3. Direct: if one is interested in timing when a species existed, directly dating a bone will often be more accurate than indirectly dating the surrounding soils and sediments, because fossils are frequently found outside the geological context of the death of the individual to which the bones belonged.
4. Universal: more than 150 AMS facilitates are doing ¹⁴C dating throughout the world, so the method is widely available wherever scientists do their work.

Most ages of fossil bone generated at modern AMS ¹⁴C laboratories are estimated from collagen (a fibrillary protein with three strands of amino acids twisted together like a rope). However, fossil collagen is not chemically inert but incorporates carbon from the environment (soil, sediment, rain, ground water) [9, 10]. AMS accelerators cannot differentiate ¹⁴C atoms belonging to a fossil bone from ¹⁴C atoms that bone has taken up from the environment.
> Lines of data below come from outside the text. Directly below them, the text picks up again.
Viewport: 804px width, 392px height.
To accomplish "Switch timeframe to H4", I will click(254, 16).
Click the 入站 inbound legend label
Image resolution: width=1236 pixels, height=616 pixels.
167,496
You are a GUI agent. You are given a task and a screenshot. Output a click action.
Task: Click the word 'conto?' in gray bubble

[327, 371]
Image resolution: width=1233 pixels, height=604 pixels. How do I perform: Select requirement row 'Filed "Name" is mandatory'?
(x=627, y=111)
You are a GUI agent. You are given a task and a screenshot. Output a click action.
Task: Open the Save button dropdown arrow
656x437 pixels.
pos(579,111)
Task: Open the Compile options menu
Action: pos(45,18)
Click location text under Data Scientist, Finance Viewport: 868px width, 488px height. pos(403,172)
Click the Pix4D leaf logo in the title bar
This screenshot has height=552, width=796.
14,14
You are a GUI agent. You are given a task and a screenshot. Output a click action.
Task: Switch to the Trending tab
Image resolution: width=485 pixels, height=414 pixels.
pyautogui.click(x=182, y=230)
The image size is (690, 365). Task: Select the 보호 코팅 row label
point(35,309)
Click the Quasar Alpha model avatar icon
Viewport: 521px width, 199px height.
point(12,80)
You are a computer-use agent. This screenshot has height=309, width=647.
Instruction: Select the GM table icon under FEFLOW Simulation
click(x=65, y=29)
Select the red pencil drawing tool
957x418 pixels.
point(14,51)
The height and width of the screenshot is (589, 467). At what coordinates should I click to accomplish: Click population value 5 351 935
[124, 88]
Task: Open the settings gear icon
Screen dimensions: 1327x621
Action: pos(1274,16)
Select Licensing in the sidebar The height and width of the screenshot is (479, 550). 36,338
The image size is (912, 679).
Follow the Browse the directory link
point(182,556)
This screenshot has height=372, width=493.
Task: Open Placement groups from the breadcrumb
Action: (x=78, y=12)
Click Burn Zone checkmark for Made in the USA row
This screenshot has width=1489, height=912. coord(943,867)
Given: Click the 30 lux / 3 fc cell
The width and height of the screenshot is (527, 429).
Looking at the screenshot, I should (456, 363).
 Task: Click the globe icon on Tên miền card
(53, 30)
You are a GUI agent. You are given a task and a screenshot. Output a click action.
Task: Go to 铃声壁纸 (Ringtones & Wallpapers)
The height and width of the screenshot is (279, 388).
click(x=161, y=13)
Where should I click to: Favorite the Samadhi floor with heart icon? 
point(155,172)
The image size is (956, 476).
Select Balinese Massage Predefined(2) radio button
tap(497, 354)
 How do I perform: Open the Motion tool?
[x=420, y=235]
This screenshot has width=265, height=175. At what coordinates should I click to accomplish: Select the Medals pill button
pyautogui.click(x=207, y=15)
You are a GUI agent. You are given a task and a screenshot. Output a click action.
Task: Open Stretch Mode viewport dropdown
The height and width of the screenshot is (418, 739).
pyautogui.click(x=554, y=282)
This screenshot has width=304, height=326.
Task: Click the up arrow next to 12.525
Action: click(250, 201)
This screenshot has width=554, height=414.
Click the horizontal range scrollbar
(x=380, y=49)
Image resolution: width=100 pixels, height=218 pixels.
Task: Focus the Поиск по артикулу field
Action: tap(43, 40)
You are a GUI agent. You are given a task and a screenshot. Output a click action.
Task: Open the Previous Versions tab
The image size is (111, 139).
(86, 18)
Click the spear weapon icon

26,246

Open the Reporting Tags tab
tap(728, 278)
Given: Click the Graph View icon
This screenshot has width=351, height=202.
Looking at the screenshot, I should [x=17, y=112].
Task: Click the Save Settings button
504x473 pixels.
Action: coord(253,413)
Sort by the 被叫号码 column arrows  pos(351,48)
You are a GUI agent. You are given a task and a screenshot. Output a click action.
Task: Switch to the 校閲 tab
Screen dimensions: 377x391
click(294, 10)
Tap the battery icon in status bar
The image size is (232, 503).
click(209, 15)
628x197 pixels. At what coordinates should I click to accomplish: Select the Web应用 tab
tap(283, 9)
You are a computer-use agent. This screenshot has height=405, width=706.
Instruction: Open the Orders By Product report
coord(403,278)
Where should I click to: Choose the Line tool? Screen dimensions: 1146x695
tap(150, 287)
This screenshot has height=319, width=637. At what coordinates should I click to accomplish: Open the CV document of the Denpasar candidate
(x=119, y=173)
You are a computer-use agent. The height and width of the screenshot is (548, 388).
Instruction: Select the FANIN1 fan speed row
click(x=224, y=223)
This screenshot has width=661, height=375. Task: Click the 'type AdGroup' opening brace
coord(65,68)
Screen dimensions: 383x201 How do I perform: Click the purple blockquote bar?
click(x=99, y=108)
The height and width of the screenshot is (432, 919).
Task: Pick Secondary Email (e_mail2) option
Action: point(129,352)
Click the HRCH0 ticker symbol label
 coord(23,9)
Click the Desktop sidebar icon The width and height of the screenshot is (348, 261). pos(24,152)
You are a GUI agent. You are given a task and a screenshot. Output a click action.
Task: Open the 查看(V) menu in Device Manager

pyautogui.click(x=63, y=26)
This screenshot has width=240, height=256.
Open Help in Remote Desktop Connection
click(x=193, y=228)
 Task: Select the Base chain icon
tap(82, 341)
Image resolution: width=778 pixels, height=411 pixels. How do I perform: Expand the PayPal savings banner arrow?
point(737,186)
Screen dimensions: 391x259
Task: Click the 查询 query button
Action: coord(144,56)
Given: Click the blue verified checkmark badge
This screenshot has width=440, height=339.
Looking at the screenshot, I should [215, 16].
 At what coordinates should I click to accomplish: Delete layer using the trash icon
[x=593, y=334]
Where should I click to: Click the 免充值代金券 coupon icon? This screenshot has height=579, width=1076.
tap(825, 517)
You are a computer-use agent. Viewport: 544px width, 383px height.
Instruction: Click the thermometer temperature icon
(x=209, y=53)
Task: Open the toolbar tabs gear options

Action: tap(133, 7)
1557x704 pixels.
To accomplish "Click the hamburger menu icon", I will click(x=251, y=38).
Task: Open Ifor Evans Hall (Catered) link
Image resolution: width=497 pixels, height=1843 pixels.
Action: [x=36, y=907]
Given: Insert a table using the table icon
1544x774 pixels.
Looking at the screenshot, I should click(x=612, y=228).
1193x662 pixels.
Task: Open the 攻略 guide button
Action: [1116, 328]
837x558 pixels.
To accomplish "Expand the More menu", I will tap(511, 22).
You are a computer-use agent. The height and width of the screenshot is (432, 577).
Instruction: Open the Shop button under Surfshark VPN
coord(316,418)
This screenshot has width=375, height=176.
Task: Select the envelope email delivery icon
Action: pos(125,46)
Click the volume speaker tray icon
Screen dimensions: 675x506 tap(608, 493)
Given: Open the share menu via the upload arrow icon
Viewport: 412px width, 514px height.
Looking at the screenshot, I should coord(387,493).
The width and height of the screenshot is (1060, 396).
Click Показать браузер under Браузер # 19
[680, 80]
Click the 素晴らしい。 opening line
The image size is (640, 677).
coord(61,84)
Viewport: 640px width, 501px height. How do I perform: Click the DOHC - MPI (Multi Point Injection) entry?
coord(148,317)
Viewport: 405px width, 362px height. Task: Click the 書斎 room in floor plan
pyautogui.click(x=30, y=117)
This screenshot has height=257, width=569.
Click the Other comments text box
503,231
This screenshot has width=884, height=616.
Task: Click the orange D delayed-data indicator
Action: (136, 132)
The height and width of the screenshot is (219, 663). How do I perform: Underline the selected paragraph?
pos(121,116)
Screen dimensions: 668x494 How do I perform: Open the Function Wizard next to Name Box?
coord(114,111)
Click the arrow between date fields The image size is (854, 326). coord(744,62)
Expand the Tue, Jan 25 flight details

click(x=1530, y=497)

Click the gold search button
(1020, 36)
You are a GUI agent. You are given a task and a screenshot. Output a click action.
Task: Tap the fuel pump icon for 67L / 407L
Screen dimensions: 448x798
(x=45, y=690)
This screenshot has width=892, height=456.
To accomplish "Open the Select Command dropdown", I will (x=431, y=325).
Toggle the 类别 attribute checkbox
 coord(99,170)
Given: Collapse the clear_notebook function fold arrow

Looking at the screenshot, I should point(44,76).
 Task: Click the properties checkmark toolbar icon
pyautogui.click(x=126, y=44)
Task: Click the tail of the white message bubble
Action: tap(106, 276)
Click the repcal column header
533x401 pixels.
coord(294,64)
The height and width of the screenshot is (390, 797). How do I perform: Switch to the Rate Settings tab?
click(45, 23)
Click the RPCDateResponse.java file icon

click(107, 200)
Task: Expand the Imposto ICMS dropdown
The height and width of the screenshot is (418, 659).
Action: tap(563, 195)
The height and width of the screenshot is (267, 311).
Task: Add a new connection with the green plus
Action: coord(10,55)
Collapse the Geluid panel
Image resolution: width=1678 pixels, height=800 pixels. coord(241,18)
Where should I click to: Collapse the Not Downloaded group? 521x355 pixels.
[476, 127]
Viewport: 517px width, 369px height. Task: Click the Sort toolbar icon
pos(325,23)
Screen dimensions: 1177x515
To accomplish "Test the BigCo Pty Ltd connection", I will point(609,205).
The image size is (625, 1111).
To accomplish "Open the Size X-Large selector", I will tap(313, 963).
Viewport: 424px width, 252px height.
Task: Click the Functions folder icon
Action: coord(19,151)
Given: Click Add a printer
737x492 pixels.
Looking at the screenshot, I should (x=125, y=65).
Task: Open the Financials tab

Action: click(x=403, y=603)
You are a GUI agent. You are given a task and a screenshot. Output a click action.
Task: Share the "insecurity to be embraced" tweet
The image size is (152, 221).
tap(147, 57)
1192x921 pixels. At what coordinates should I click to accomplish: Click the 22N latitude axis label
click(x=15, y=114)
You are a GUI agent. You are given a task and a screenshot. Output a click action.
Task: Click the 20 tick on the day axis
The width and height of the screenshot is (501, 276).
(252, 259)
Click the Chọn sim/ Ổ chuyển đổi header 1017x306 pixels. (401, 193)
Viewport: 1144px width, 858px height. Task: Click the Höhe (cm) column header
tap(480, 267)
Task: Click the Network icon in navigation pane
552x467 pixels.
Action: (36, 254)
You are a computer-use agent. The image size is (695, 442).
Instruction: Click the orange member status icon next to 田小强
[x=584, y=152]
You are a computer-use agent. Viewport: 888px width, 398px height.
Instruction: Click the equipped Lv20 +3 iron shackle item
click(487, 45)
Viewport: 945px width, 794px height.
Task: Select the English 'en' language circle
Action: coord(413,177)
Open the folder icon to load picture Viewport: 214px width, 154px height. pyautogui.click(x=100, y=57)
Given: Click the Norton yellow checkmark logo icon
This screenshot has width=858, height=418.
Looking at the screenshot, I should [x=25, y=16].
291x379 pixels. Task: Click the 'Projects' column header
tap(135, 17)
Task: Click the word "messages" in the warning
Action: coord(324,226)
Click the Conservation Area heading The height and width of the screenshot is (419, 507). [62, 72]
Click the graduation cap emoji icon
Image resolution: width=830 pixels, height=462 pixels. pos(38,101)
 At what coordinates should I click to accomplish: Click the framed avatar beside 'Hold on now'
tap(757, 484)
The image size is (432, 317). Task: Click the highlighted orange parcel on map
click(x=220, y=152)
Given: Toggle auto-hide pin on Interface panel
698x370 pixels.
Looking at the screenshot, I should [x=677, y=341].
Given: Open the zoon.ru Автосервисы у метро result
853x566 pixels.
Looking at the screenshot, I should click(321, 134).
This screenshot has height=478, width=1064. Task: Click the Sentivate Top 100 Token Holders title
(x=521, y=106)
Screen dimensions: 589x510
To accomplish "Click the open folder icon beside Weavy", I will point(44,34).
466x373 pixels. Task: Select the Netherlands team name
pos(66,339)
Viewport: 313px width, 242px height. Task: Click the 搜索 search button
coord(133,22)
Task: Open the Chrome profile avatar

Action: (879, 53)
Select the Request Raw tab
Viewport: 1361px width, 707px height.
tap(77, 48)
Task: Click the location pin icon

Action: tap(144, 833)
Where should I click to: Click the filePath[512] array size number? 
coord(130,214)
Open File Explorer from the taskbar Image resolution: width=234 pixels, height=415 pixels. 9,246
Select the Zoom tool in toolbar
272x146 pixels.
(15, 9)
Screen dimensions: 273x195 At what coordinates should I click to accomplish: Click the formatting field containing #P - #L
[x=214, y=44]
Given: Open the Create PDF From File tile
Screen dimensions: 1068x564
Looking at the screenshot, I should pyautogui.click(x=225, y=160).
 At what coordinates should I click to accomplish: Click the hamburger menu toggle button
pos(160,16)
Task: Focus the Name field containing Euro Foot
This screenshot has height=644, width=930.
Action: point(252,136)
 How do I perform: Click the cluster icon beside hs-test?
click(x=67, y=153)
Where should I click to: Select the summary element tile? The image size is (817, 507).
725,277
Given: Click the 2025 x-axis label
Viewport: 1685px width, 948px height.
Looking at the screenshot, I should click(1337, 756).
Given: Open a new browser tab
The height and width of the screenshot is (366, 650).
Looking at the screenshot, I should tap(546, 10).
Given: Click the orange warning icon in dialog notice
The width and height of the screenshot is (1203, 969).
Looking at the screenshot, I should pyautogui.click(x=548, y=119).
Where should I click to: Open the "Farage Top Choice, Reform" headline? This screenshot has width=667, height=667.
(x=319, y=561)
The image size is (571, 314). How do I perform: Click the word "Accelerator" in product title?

Imagine we are counting white beans in a plastic bag: we cannot tell whether different beans came from different plants, orchards, regions or countries; they are just beans as much as ¹⁴C atoms in a fossil bone are just ¹⁴C atoms. Contamination with foreign ¹⁴C can cause errors in the estimation of the geological age of a bone by tens to thousands of years, potentially distorting downstream inferences like what climatic conditions (measured through a palaeoclimate archive) align with a species' extinction time (quantified from a time series of ¹⁴ C dates). Therefore, prior to dating, collagen is subjected to four major purification steps - collectively known as 'pretreatment', which I summarise in the following panel.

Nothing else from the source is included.